━━━━━ Texto de la página ━━━━━
Uno de los mayores inconvenientes de la última revisión cinematográfica de La guía del autoestopista galáctico se encuentra en la necesidad de no molestar a los aficionados de la fantástica novela de Douglas Adams, lo que lleva a intentar mostrar en pantalla todas las ideas transmitidas por el escritor en poco más de 100 minutos. Esto conduce, ineludiblemente, a múltiples problemas de ritmo y estructura, sustituyendo la sátira de las palabras por el tedio de unas imágenes que se pelean por permanecer más tiempo en la pantalla.
Tampoco el reparto ayuda demasiado a sanear las carencias cómico-dramáticas de la historia, pues a la sosísima etiqueta de Martin Freeman y a la estupidez de Mos Def se le une la extravagancia de un Sam Rockwell cuya ácido personaje no alcanza para tomárnoslo en serio ni por un minuto. De hecho, los grandes traumas del guión son más de personajes que de un anquilosamiento de la trama (que también existe), y el GPP Marvin, el único con algo de gracia (en sus primeros minutos) también queda solapado por una tautología de chistes a costa de su pesimista personalidad.
━━━━━
- _Tareas requeridas_:
[A] Según la reseña de la película La guía del autoestopista galáctico, ¿en cuánto tiempo se intenta mostrar en pantalla todas las ideas del escritor?
[B] Duplica el fragmento de la reseña de la película La guía del autoestopista galáctico que va desde "Tampoco el reparto" hasta "su pesimista personalidad.", ambos incluidos.
[C] Sigue escribiendo la reseña de la película La guía del autoestopista galáctico a partir de su última frase.
Ninguna tarea necesita las entradas.
━━━━━ Información proporcionada ━━━━━
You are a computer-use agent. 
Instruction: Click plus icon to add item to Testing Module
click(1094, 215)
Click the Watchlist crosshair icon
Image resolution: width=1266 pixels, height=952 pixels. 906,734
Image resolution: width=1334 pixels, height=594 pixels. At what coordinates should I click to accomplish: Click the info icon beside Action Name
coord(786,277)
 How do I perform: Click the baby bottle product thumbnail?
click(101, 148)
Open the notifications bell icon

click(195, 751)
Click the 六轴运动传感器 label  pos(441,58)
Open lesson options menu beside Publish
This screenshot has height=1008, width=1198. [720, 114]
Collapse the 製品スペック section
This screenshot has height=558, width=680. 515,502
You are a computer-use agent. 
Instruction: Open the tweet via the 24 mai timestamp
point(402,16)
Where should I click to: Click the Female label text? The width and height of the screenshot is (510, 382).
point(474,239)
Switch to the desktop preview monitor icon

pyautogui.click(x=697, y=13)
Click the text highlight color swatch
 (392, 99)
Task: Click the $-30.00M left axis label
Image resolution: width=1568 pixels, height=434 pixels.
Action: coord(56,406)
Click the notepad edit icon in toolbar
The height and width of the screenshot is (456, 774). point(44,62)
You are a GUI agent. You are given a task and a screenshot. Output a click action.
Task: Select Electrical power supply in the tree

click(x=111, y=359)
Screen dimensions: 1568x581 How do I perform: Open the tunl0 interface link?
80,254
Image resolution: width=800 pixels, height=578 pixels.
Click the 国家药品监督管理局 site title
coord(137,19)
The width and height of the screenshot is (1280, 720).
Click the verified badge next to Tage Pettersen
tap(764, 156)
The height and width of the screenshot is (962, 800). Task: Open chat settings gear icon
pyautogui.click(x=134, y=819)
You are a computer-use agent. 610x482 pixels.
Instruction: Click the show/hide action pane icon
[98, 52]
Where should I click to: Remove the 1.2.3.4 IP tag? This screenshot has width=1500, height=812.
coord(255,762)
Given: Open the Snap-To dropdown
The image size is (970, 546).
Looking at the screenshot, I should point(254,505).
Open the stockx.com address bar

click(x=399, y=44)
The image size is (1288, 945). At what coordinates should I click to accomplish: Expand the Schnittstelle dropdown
━━━━━
- _Resultados_:
[A] En poco más de 100 minutos.

[B]
Tampoco el reparto ayuda demasiado a sanear las carencias cómico-dramáticas de la historia, pues a la sosísima etiqueta de Martin Freeman y a la estupidez de Mos Def se le une la extravagancia de un Sam Rockwell cuya ácido personaje no alcanza para tomárnoslo en serio ni por un minuto. De hecho, los grandes traumas del guión son más de personajes que de un anquilosamiento de la trama (que también existe), y el GPP Marvin, el único con algo de gracia (en sus primeros minutos) también queda solapado por una tautología de chistes a costa de su pesimista personalidad.

[C]
Pero lo mejor de la película son esos trozos animados que pervierten nuestra sociedad y la transforman en un mundo intergaláctico irrazonable, donde los humanos sólo somos una millonésima parte del todo y ni tan siquiera la primera especie evolutiva en nuestro planeta. Chistes a costa de nuestra fragilidad como humanos, colocando las que consideramos nuestras más intensas virtudes y más ansiadas metas en una letrina espacial que se evapora poco a poco hacia una trasdencencia más profunda, más “digna” de un cuerpo que vaga por el hiperespacio. De este modo, el personaje de Rockwell (Presidente de la Galaxia) pretende encontrar al Multivac de la sabiduría, Asimov dixit, y hacerle “la última pregunta” sobre el principio y el fin del universo, sobre los porqués, los cuándo y los cómo.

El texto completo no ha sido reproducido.